Thursday, September 21, 2006

Making the unconscious conscious

This has been a tough week. My tough weeks happen when there is psychological stuff going on that I don't recognize until I have a mental collapse. It's nice to have the mental collapse. Afterwards, things are, if not rebalanced, at least honest.

I worked my ass off this past summer so that I would have enough money to avoid the necessity of a job during this last year in school. How unfortunate that something in my psyche thinks that I don't deserve an opportunity like this. I feel guilty for not having a job. Or at least, I feel unlike myself. So I noticed last week that I was really pushing hard to do extra things - attending seminars and participating in projects outside of school. When an issue came up with a rental deposit - which may end up in court - and an overdue, extended visit with an old, dear friend of mine - who recently suffered a stroke - pushed me over the edge. Fact is, I was doing too much last year. The reason to be unemployed this year is so that I can continue expending the same amount of energy without blowing my brains out. The point is not to expend more energy! But the guilt drives me to it anyway, like I have to fill in the gap from not having a job because it is my lot in life to have to work twice as hard as everyone else. Because I don't have a job, I must do all my reading, hand all projects in on time, attend every class. I must accomplish all those things I used to complain I couldn't accomplish because my job got in the way. Wrong! I have to remember that that extra time doesn't need to be filled. That the same amount of effort that I put into school last year still applies today. Otherwise, when new issues come up, like the money and my friend's disability, I will fall apart. And wasn't that what I was trying to avoid in the first place?

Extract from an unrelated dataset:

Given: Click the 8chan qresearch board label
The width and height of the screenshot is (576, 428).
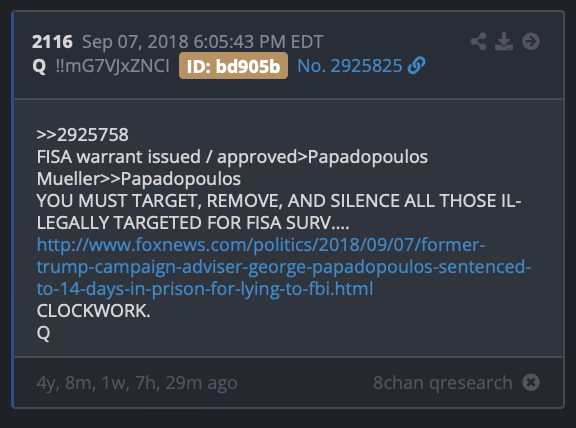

But it's weird to feel guilty when I'm given something that many people take for granted. I used to envy my classmates who didn't have a job and didn't sympathize with them when they complained that they were overworked. Now, I'm one of them. But I don't have to be. The opportunity to be able to focus solely on my studies is a breath of fresh air, and I deserve it as much as anyone else. It makes me sad that I felt guilty, but no more. It's also weird that I didn't recognize my guilty feelings until I mentally collapsed. I'm always surprised when I have a negative reaction to the good things in my life. It's probably this same guilt that prevented me from being able to hang onto this same opportunity (not having to have a job) back in my first year of law school. We confess all the time those things we expect we should want, but it's our unconscious feelings that actually rule our lives. Somewhere inside me, a long time ago, I didn't want to have this opportunity; something subconscious was afraid of it, despite my conscious expressions of desiring it.

When they talk about "becoming whole," they mean aligning our unconscious selves with our conscious selves - making the unconscious conscious. This doesn't mean that I should stop wanting opportunities like this, but that I have to understand my unconscious fear of them so that when I create these types of opportunities, I am aware of and managing those fears. If I don't, my opportunities disappear and I'm left wondering why I don't get to have what so many around me have, and being angry at the universe for singling me out. When in reality it's me who's singling me out. It's me who's causing my own deprivation.

So after the collapse, I've been dealing with the guilt and the feelings of inferiority. They're not that deep or complex, just dangerous when hidden. And I'm committed to looking for them whenever something good happens to me now. Because I want to hang onto my opportunities. I deserve them.